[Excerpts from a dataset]
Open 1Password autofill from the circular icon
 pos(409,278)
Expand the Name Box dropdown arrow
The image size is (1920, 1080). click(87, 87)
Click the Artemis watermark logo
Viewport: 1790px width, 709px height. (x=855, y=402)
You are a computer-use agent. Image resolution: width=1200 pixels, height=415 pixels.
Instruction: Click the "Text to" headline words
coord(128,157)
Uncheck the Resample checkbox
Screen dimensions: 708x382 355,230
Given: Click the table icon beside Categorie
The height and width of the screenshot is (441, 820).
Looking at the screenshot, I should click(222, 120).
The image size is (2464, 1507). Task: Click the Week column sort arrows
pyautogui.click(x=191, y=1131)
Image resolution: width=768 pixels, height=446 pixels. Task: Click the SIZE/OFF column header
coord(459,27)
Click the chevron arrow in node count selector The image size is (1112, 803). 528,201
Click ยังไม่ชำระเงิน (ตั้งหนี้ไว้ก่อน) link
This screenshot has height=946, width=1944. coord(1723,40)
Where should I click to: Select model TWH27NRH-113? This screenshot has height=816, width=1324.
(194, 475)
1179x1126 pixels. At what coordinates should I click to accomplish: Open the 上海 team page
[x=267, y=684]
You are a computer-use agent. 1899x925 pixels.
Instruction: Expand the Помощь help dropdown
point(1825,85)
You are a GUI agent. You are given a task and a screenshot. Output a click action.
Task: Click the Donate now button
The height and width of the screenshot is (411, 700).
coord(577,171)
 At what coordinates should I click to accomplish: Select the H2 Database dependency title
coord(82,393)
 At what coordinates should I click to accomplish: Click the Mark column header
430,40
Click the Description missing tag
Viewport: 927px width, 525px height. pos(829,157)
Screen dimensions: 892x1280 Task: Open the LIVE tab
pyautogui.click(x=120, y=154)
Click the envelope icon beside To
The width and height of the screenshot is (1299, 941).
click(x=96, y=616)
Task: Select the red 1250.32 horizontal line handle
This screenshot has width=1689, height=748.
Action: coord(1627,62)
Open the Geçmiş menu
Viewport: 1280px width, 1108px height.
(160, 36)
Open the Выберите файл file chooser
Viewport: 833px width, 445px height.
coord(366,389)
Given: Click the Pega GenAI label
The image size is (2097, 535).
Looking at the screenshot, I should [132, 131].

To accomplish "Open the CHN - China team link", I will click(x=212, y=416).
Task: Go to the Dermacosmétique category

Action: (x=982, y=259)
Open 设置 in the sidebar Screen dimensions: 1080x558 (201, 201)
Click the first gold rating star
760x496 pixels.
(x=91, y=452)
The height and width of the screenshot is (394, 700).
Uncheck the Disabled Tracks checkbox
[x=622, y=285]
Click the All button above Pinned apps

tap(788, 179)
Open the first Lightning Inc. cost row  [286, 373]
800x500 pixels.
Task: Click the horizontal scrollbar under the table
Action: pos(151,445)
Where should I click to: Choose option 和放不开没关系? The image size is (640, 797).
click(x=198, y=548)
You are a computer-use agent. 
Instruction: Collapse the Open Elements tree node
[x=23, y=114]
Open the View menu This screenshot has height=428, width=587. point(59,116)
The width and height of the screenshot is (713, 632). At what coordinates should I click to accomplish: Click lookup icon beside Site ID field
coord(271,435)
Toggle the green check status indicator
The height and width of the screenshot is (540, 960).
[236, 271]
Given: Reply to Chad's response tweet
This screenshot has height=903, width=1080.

# REQUIREMENT:
Every line above must be reproduced exactly as it stands.

# EXPECTED ANSWER:
Open 1Password autofill from the circular icon
 pos(409,278)
Expand the Name Box dropdown arrow
The image size is (1920, 1080). click(87, 87)
Click the Artemis watermark logo
Viewport: 1790px width, 709px height. (x=855, y=402)
You are a computer-use agent. Image resolution: width=1200 pixels, height=415 pixels.
Instruction: Click the "Text to" headline words
coord(128,157)
Uncheck the Resample checkbox
Screen dimensions: 708x382 355,230
Given: Click the table icon beside Categorie
The height and width of the screenshot is (441, 820).
Looking at the screenshot, I should click(222, 120).
The image size is (2464, 1507). Task: Click the Week column sort arrows
pyautogui.click(x=191, y=1131)
Image resolution: width=768 pixels, height=446 pixels. Task: Click the SIZE/OFF column header
coord(459,27)
Click the chevron arrow in node count selector The image size is (1112, 803). 528,201
Click ยังไม่ชำระเงิน (ตั้งหนี้ไว้ก่อน) link
This screenshot has height=946, width=1944. coord(1723,40)
Where should I click to: Select model TWH27NRH-113? This screenshot has height=816, width=1324.
(194, 475)
1179x1126 pixels. At what coordinates should I click to accomplish: Open the 上海 team page
[x=267, y=684]
You are a computer-use agent. 1899x925 pixels.
Instruction: Expand the Помощь help dropdown
point(1825,85)
You are a GUI agent. You are given a task and a screenshot. Output a click action.
Task: Click the Donate now button
The height and width of the screenshot is (411, 700).
coord(577,171)
 At what coordinates should I click to accomplish: Select the H2 Database dependency title
coord(82,393)
 At what coordinates should I click to accomplish: Click the Mark column header
430,40
Click the Description missing tag
Viewport: 927px width, 525px height. pos(829,157)
Screen dimensions: 892x1280 Task: Open the LIVE tab
pyautogui.click(x=120, y=154)
Click the envelope icon beside To
The width and height of the screenshot is (1299, 941).
click(x=96, y=616)
Task: Select the red 1250.32 horizontal line handle
This screenshot has width=1689, height=748.
Action: coord(1627,62)
Open the Geçmiş menu
Viewport: 1280px width, 1108px height.
(160, 36)
Open the Выберите файл file chooser
Viewport: 833px width, 445px height.
coord(366,389)
Given: Click the Pega GenAI label
The image size is (2097, 535).
Looking at the screenshot, I should [132, 131].

To accomplish "Open the CHN - China team link", I will click(x=212, y=416).
Task: Go to the Dermacosmétique category

Action: (x=982, y=259)
Open 设置 in the sidebar Screen dimensions: 1080x558 (201, 201)
Click the first gold rating star
760x496 pixels.
(x=91, y=452)
The height and width of the screenshot is (394, 700).
Uncheck the Disabled Tracks checkbox
[x=622, y=285]
Click the All button above Pinned apps

tap(788, 179)
Open the first Lightning Inc. cost row  [286, 373]
800x500 pixels.
Task: Click the horizontal scrollbar under the table
Action: pos(151,445)
Where should I click to: Choose option 和放不开没关系? The image size is (640, 797).
click(x=198, y=548)
You are a computer-use agent. 
Instruction: Collapse the Open Elements tree node
[x=23, y=114]
Open the View menu This screenshot has height=428, width=587. point(59,116)
The width and height of the screenshot is (713, 632). At what coordinates should I click to accomplish: Click lookup icon beside Site ID field
coord(271,435)
Toggle the green check status indicator
The height and width of the screenshot is (540, 960).
[236, 271]
Given: Reply to Chad's response tweet
This screenshot has height=903, width=1080.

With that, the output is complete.